男の白ソックス、みゆき族から広まった

――子供のときからおしゃれに興味があったテリーさんも築地育ちで、親が商売をされていて。

テリー「テイメンができたときは中2くらい。テイメンってすごかった。まばゆかったもんね。敷居が高すぎて入れなかったね。あのころ、初任給は1万円ちょっと。そのときに、VANの服はびっくりするほど高くて、スタジャンがほしいな、と思っても、1着が5000~6000円もするから買えるわけない。それに、テイメンにはVANの服を着ていないと入れないようなプレッシャーを感じていました。センスのいい店員さんにファッションチェックされるみたいで。高校生になって入れるようになりましたが、買っても夏はコットンパンツ、バミューダパンツ、マドラスチェックのシャツくらい」

「みゆき族にソックスがものすごくはやって。ブランドカラーである黒と赤のラインが入った白のスポーツソックスが大ヒットしたんです」

――まばゆい店。憧れる店があるのっていいですよね。VANブームの同時期、60年代半ばの銀座といえば、みゆき族。銀座みゆき通りに集まる若者ファッションがブームになりました。

テリー「女の子は長めのタイトスカートでしたね。みなちょっと不良がかかった格好をして。あのころみゆき族ではやっていたのが、赤いベスト。それから今でもコンビニで売っている、透明のレインコートのグレーがかったもの。透明ものがはやっていたの。VANは買えないけど、安いものでアレンジしていましたよね」

石津「みゆき族はアイビーをちょっと崩したような格好。それでみゆき通りをぶらぶらして。象徴的だったのが、ノータックのパンツ。まだ男性がぶかぶかのズボンをはいていた時代に、細いぴたぴたでくるぶし丈」

――みゆき族からはやったスタイルに白いソックスをはくというのがあったそうですね。赤と黒のラインが入ったVANのソックスをみんながはいたとか。

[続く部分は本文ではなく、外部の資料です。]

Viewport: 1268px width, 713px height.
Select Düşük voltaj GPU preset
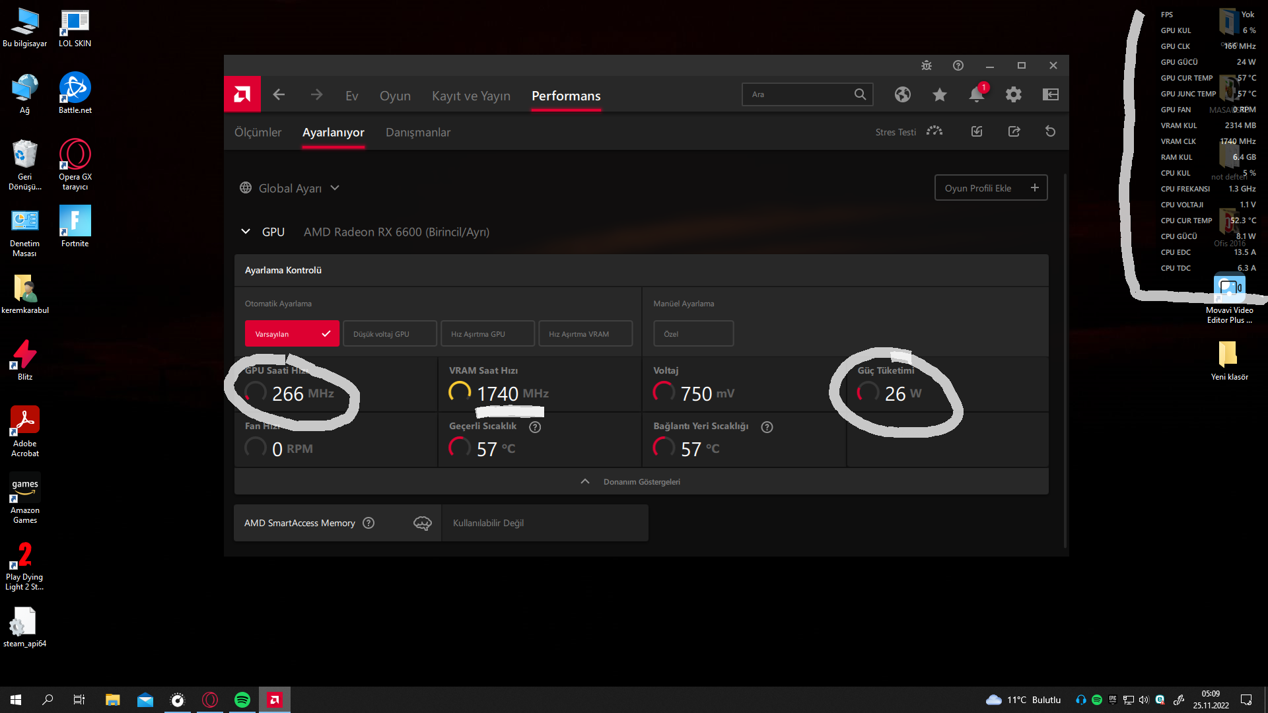(x=390, y=334)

テリー「短いパンツに合わせて足元はローファーかスニーカーが決まり。パンツの丈は、ソックスをわざわざみせるためでもあったんです。VANの服は買えなくても、ソックスくらいなら買える。ブランドカラーである赤と黒のラインをみんな見せていましたよ。でもあのころのパンツはコットンの質が悪くて、洗っていると4~5回で相当縮んじゃう。だからさらに短くなって、つんつるてんなの(笑い)」

石津「ソックスは大ヒットして、ものすごく売りましたよ。あとハイソックスもヒット。それまでスポーツソックスをはく発想はなくて、男性の足元はすけすけのシルクの黒や紺。男の足元にも大きな革命が到来したんです」

(聞き手はMen's Fashion編集長 松本和佳)

石津祥介
服飾評論家。1935年岡山市生まれ。明治大学文学部中退、桑沢デザイン研究所卒。婦人画報社「メンズクラブ」編集部を経て、60年ヴァンヂャケット入社、主に企画・宣伝部と役員兼務。石津事務所代表として、アパレルブランディングや、衣・食・住に伴う企画ディレクション業務を行う。VAN創業者、石津謙介氏の長男。